:: Your objective ::
Give back exactly the lines of the entries below from the line with "Where should I" to the line with "Image resolution: width=644", inclusive, and only those.

[Dataset entries]
******************************

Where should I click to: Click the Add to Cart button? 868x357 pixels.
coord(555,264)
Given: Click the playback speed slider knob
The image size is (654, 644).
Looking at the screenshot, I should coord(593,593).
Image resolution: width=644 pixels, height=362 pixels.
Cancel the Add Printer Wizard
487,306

******************************

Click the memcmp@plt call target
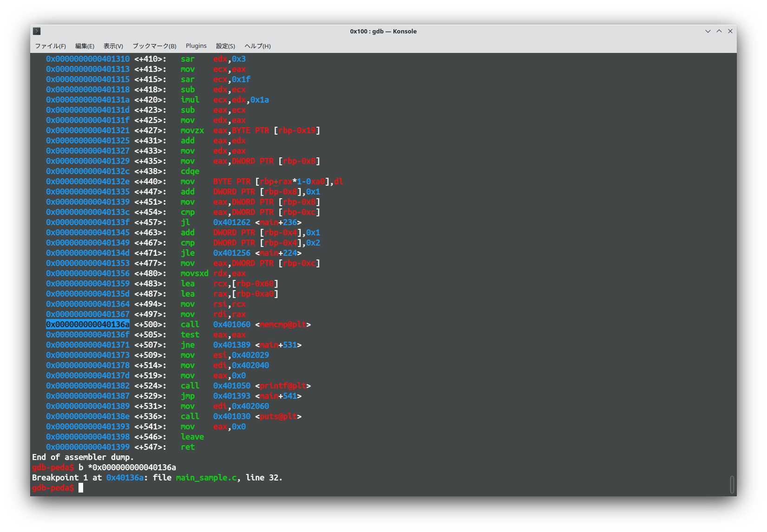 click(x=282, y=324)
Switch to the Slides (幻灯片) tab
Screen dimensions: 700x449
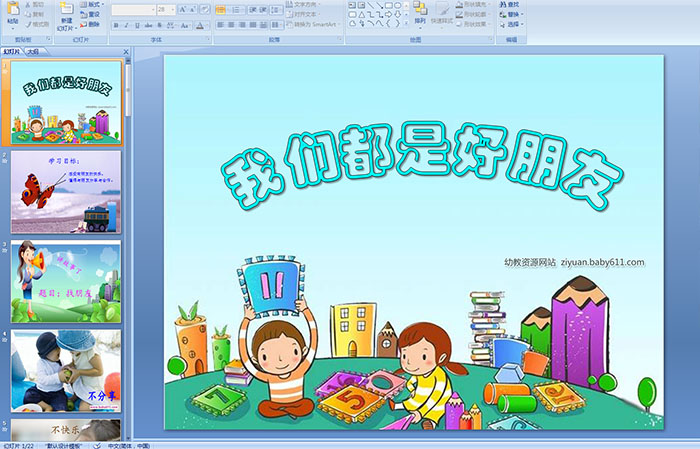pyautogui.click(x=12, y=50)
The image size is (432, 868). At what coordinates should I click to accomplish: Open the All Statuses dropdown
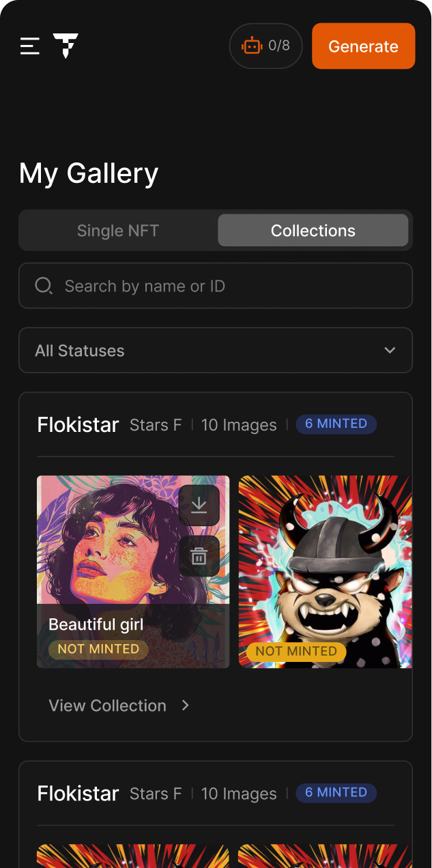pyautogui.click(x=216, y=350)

******************************

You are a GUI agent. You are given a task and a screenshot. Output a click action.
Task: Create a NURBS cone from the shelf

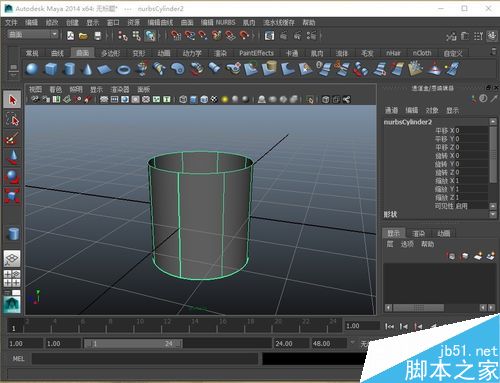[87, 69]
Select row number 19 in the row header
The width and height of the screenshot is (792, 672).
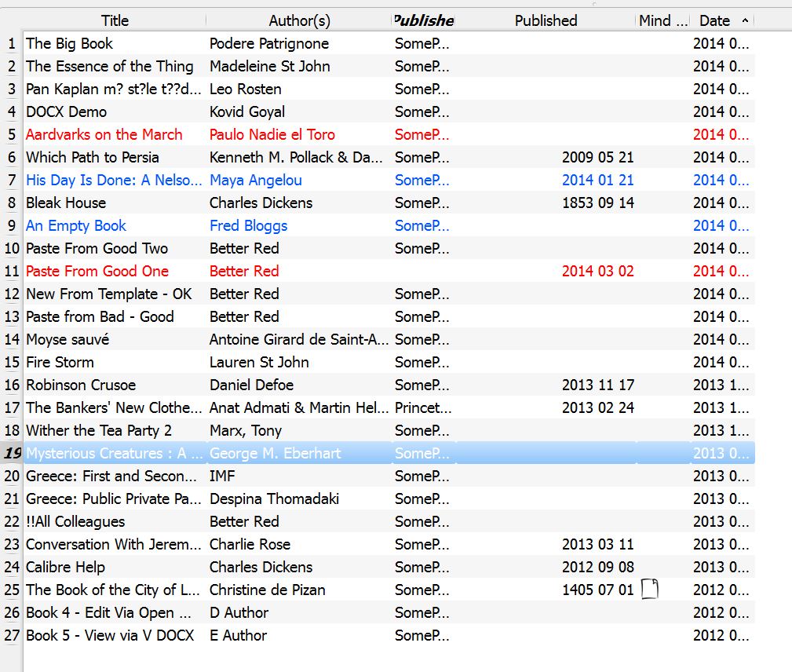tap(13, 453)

******************************

:: Task response ::
Where should I click to: Click the Add to Cart button? 868x357 pixels.
coord(555,264)
Given: Click the playback speed slider knob
The image size is (654, 644).
Looking at the screenshot, I should coord(593,593).
Image resolution: width=644 pixels, height=362 pixels.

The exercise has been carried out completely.